Regular doubt is an obstacle on the path, Great Doubt is the door to Freedom.
Great Doubt: Getting Stuck & Breaking Through -- The Real Koan by Jeff Shore is a lecture on that topic.
Some quotes from its introduction:
In Zen practice, the essential point is to arouse Doubt. What is this Doubt? For example, when you are born, where do you come from? You cannot help but remain in doubt about this. When you die, where do you go? Again, you cannot help but remain in doubt. Since you cannot pierce this barrier of life-and-death, suddenly the Doubt will coalesce right before your eyes. Try to put it down, you cannot; try to push it away, you cannot. Eventually this Doubt Block will be broken through and you’ll realize what a worthless notion is life-and-death – ha! As the old worthies said: “Great Doubt, Great Awakening; small doubt, small awakening; no doubt, no awakening.”
Perhaps Great Doubt can be considered an essential element of any religious practice – without it, why practice? It’s clearly central to Buddhism: look at the life of Gotama (Skt.: Gautama) Buddha, his great renunciation or leaving home, his struggle and Awakening. Through it all, his quest to resolve it is unmistakable.
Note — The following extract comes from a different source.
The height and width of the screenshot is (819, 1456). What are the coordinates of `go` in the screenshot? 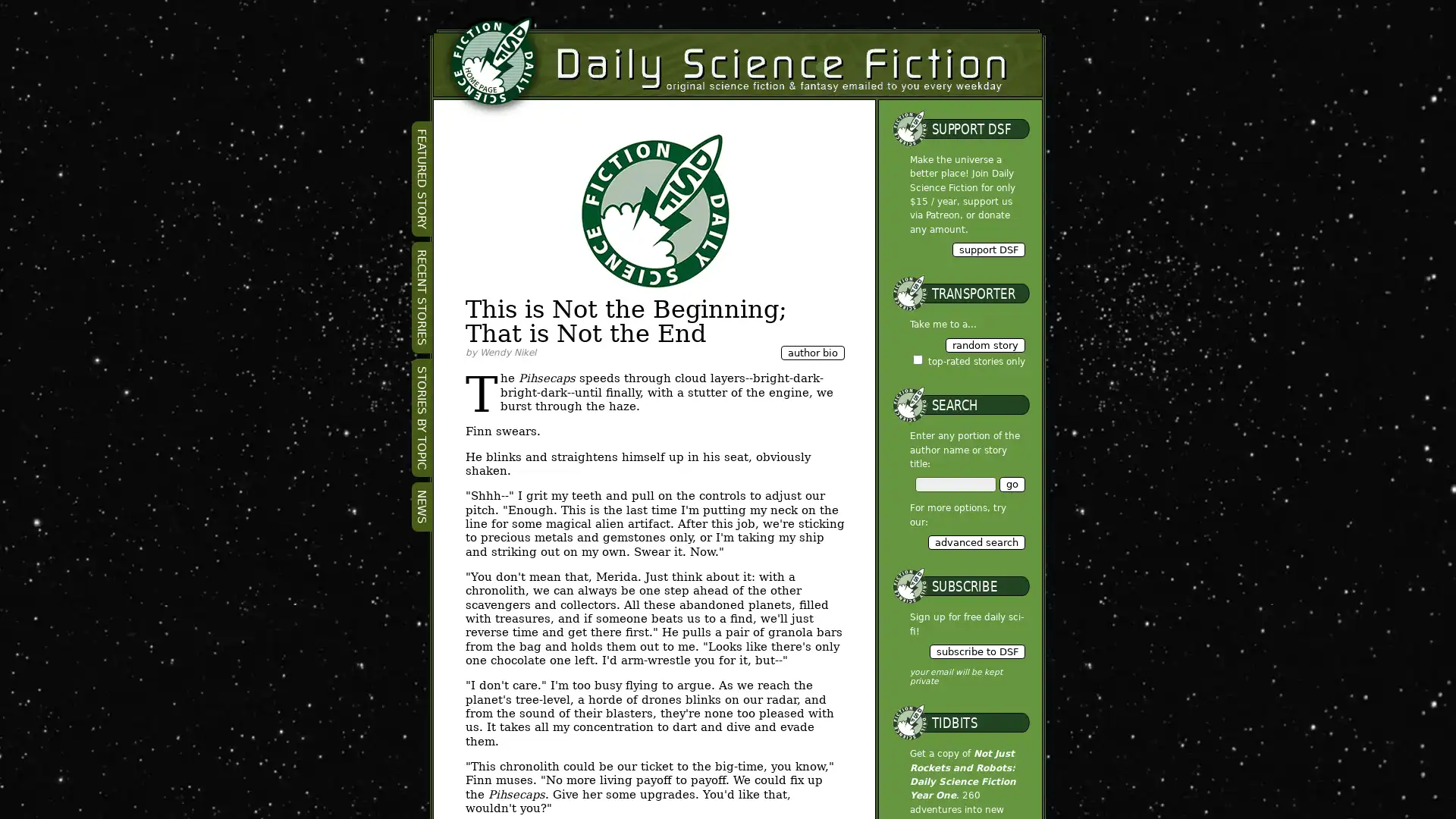 It's located at (1012, 484).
[...] Japanese Zen master Bankei[盤珪 1622-93] is not criticizing Great Doubt – he himself was spurred on by it since childhood. He is criticizing unnatural, forced, contrived, made-up doubt based on someone else’s words or experience.
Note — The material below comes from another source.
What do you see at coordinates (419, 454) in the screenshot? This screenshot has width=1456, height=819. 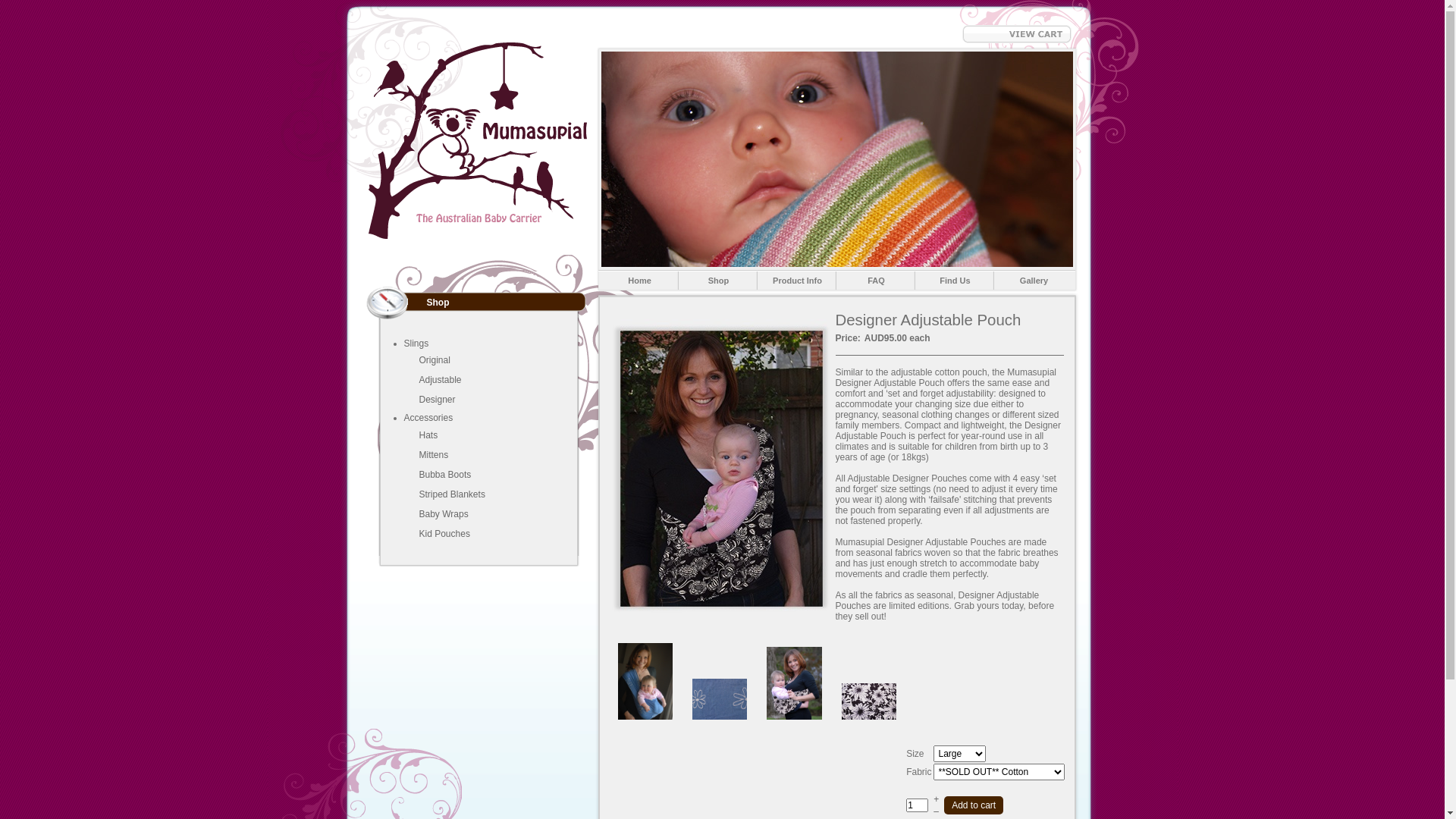 I see `'Mittens'` at bounding box center [419, 454].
"the great doubt" is what an 'i' feels when every thought; every impulse is understood fully to flow from a desire to move, through time. one sees that every thought and action is calculated on some level merely to achieve and progress the self. to refine. become more than i am now. the great doubt happens at the end of this game, after one is able turn in every direction - and understand that, in thought, no unique direction exists.
the great doubt is an intellectual paralysis. 南無阿彌陀佛
The Great Doubt in Zen is what the Buddha would call disenchantment and dispassion for which there are many such references in the suttas. The mind, having seen the drawbacks of conditionality, cannot find a familiarity in the domain of form due to the insights that have arisen regarding impermanence, suffering and not-self. This can evoke a sense of hopelessness, hence The Great Doubt.
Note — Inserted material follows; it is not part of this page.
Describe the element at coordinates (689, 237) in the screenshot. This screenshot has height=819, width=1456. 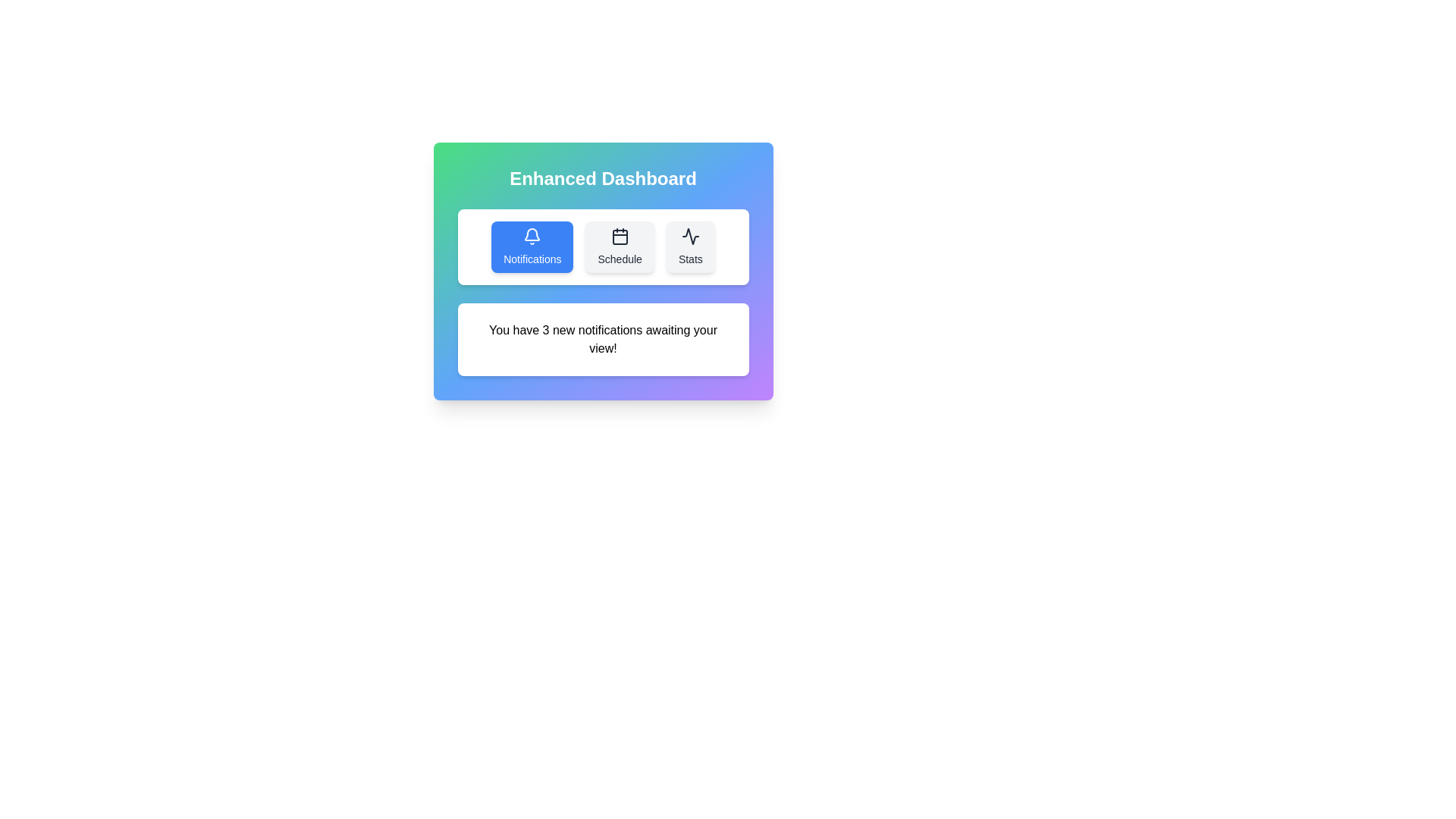
I see `'Stats' icon element in the Enhanced Dashboard section to view individual styling properties` at that location.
Some Zen masters see the great doubt as a coveted attainment meaning that, when a practitioner informs his master of the presence of Great Doubt, the master responds positively although in true Zen-style that might sound something like, "Gooood goood. Keep going".
The point here is that the great doubt is not cast into any negative frame of reference - like generalized societal doubt is - because the master sees its potential for spiritual growth and that growth comes from the recognition of the great doubt and the perceptual/feeling components that it comprises. This is what the Buddha called 'knowing' in satipatthana and this leads to disenchantment and dispassion of even that of itself.
Now, you mentioned the other type of doubt; a doubt that humans feel from time to time. The comparison between the two is like night and day. These are mostly doubts about specific things in life, situations, people and general worldly affairs. The great doubt is much more fundamentally significant for a Buddhist practitioner, reaching far beyond the mundane world and into the very essence of mind, identity and reality. It is a fearless challenge to the regular run-of-the-mill appearance of things which can, at times, create a deep sense of loneliness and hopelessness. If held correctly and in the right way (yoniso manasikara) we can emerge into a greater and fulfilling understanding of reality.
In summary, regular worldly doubt is concerned about things only within the boundaries of what we think we know. The great doubt is that which informs us about the true extent of what we think we know about reality, which is nothing, and pushes us to know something from a very different place. At best, I could say a non-conceptual place.